Wednesday, March 27, 2013

The Nones Have It – Belief




The nation’s religious composition – as revealed in a recent presentation by Luis Lugo of the Pew Research Center – is changing. In 2012, America ceased to be a majority Protestant country – the result, mainly, of a decline in the numbers of mainline Protestants (though there have been smaller losses among white evangelicals as well). Catholicism is holding its own with a stable 22 percent of the public, but its ethnic composition has shifted dramatically – about half of all Catholics under 40 are Latino. 

 One group, however, has swelled: those with no religious affiliation, also known as “nones” (as in “none of the above”). In the 1950s, this was about 2 percent of the population. In the 1970s, it was about 7 percent. Today, it is close to 20 percent. These gains can be found in all regions of the country, including the South. The trend is particularly pronounced among whites, among the young and among men. 
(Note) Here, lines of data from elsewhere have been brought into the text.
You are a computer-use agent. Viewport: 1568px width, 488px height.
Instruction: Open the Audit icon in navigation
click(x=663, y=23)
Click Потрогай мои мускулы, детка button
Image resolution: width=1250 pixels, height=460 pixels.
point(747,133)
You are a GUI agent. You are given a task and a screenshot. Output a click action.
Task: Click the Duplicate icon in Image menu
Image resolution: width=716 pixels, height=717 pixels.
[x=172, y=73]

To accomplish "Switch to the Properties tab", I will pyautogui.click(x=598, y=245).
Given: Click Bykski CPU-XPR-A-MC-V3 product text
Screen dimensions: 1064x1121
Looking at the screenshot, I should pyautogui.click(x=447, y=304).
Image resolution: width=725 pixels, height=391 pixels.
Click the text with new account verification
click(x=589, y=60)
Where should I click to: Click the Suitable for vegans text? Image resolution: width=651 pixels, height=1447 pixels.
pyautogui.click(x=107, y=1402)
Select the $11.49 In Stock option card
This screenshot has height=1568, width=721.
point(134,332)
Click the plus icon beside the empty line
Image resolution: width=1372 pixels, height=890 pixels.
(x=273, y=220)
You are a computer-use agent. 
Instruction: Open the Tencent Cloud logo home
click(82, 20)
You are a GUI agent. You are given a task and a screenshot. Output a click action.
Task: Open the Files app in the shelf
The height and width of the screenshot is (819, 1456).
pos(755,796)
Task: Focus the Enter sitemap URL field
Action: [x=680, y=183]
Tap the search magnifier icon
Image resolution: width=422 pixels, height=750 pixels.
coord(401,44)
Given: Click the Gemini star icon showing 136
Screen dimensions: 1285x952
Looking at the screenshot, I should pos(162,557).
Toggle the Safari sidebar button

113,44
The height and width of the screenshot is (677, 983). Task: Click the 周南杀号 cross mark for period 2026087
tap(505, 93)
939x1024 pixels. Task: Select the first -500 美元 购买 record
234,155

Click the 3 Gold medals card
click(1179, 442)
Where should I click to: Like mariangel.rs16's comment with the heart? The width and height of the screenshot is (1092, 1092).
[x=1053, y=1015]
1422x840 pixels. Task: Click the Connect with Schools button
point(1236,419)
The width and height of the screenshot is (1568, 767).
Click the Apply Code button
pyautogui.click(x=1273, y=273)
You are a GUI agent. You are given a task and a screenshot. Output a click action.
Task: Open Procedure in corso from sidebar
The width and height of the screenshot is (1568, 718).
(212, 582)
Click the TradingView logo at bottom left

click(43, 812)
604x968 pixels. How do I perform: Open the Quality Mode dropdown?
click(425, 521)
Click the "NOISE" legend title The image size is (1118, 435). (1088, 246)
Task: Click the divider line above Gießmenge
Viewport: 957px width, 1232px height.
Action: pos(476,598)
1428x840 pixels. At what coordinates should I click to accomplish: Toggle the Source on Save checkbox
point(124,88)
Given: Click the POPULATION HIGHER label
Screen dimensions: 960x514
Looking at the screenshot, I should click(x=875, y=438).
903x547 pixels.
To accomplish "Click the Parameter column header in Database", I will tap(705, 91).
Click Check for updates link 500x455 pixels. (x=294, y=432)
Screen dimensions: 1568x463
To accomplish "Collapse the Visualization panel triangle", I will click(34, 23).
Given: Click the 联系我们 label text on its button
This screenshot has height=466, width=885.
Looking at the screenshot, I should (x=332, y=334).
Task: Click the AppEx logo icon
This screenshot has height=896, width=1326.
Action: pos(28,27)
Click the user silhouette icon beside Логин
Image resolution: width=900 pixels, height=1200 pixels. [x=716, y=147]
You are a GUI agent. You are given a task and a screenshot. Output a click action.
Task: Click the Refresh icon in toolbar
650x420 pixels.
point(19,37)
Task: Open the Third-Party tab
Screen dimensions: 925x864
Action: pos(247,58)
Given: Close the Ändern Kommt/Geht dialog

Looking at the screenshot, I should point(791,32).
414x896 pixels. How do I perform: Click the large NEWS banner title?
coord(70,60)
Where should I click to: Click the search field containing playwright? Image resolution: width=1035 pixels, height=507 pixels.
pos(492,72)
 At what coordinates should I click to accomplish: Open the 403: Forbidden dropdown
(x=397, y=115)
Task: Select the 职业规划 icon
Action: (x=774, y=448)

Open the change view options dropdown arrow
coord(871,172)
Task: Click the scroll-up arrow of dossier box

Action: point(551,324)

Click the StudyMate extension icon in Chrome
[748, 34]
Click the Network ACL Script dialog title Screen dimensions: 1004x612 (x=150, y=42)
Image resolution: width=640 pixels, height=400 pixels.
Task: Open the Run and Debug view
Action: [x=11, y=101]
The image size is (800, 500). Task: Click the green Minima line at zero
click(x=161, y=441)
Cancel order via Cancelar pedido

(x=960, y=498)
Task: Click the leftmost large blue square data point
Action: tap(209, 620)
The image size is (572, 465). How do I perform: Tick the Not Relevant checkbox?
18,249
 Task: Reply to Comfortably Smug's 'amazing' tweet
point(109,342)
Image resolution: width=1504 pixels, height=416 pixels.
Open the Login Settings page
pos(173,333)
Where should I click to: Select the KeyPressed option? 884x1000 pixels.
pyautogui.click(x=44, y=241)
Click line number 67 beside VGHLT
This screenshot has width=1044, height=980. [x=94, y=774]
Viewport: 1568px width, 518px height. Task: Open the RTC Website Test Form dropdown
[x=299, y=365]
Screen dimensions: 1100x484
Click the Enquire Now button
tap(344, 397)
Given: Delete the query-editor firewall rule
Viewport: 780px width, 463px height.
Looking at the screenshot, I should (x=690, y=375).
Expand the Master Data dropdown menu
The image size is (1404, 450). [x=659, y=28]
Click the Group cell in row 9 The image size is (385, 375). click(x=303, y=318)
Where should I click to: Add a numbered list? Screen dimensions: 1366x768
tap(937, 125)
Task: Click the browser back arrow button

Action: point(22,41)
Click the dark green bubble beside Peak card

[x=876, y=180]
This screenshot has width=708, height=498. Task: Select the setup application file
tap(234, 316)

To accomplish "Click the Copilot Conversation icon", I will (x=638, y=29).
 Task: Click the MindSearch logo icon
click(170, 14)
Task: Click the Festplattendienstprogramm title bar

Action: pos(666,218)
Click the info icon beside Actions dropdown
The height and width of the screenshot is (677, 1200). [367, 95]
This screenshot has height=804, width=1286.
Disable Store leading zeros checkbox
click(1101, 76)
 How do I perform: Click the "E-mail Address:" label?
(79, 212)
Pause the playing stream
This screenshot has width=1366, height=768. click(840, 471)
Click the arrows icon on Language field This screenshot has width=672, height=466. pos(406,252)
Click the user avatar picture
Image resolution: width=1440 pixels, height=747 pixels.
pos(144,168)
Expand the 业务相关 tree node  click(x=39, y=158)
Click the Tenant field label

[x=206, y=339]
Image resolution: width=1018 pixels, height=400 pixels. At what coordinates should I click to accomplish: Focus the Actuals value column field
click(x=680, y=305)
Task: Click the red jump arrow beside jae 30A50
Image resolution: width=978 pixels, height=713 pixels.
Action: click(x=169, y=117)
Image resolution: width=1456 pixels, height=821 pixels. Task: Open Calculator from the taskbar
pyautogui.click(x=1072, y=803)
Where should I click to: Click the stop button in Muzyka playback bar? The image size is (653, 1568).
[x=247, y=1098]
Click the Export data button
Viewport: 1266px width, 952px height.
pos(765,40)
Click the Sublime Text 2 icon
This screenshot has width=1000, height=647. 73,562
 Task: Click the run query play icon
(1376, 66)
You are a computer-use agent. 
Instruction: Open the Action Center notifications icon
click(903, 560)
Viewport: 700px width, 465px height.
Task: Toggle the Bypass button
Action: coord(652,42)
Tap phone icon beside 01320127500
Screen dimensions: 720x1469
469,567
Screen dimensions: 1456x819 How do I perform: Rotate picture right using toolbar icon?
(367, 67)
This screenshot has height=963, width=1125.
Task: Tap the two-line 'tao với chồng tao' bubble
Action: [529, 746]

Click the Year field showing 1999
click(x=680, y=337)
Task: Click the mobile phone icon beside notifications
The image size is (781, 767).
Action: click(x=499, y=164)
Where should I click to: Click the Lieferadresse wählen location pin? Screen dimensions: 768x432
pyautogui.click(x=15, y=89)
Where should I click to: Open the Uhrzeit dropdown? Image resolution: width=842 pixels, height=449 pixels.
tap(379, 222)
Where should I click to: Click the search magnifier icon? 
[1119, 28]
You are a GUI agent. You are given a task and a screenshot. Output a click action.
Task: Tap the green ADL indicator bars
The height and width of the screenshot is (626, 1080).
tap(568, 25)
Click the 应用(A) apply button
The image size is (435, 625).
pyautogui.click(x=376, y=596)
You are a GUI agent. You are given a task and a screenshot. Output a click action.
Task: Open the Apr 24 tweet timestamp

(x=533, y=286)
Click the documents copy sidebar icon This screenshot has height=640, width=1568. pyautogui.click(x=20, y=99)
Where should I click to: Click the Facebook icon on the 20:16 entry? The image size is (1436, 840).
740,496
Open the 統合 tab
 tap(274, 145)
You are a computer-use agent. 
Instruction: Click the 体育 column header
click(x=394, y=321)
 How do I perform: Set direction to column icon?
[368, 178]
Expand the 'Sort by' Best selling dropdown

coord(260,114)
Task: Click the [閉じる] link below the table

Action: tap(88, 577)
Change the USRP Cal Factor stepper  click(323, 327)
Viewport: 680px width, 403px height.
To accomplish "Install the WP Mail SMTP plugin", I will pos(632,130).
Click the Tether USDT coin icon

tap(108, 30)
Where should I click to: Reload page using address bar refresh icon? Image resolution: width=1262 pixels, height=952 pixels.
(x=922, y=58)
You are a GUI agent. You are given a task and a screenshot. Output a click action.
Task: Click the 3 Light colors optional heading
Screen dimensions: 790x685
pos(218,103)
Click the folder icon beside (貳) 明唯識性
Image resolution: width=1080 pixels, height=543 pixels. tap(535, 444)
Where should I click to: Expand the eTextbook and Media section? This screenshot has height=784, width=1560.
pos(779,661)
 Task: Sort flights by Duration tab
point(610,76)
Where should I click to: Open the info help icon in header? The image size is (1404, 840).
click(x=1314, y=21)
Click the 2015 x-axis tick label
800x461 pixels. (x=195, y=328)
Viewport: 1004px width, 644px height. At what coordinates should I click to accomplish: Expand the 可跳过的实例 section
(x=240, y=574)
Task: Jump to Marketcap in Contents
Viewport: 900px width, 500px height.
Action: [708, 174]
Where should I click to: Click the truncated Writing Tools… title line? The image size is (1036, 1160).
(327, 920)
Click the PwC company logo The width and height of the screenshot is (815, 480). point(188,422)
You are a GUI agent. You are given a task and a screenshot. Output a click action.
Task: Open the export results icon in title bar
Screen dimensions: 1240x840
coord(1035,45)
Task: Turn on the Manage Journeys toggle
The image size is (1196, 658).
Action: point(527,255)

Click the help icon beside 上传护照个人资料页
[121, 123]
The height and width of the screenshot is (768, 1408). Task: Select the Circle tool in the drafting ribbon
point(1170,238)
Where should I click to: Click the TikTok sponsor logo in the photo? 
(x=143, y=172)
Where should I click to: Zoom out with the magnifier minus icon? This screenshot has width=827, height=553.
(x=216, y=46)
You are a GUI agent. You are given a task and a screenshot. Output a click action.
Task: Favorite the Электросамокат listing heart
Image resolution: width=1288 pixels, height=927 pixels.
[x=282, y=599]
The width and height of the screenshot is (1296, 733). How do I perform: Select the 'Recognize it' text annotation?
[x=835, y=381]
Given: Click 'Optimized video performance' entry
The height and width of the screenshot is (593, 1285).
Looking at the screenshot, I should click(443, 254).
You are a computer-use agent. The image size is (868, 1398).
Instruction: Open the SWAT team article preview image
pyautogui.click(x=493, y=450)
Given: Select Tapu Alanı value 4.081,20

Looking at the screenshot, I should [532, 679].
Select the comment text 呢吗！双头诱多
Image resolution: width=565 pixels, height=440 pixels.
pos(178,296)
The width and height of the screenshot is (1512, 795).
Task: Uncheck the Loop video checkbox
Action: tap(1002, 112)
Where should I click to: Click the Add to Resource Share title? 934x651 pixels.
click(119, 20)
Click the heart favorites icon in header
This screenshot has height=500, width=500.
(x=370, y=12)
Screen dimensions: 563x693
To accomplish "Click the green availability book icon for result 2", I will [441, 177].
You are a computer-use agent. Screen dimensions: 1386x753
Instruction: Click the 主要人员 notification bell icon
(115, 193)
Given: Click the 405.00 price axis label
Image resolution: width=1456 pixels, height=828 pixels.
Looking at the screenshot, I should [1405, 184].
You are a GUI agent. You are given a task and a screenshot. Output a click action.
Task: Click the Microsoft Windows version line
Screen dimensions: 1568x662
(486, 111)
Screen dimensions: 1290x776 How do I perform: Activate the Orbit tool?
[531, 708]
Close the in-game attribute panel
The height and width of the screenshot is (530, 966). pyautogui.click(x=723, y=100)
 Not all the nones, it is worth pointing out, are secular. Only about 30 percent of this group – 6 percent of the public – are atheists or agnostics. The rest of the nones describe themselves as indifferent to religion or as “nothing in particular.” Sixty-four percent of the nones, however, say they believe in God or a universal spirit with “absolute certainty.” Even 9 percent of atheists and agnostics – defying both dogma and the dictionary – report themselves absolutely convinced of God’s existence. About equal proportions of the religiously unaffiliated (19 percent) and the affiliated (18 percent) report having “seen or been in the presence of a ghost.” 

 So the nones are united, not by reading Richard Dawkins or by any particular set of theological beliefs but by a complete lack of attachment to institutional religion.